* **SHORT EXERCISE**:
Copy out the data from the line containing "Given: Expand the 主板 tree node" through the line containing "Looking at the", inclusive, reproducing each line without change.

* **RECORD SET**:
○ ○ ○ ○ ○

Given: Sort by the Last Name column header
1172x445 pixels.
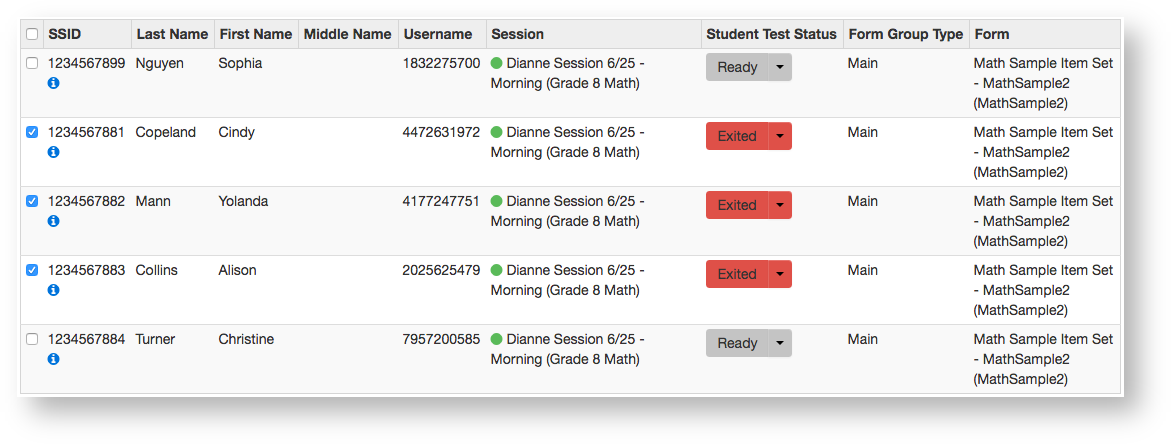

○ ○ ○ ○ ○

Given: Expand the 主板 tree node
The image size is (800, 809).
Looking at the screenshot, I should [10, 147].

○ ○ ○ ○ ○

* **SOLUTION TO THIS PROBLEM**:
Given: Expand the 主板 tree node
The image size is (800, 809).
Looking at the screenshot, I should [10, 147].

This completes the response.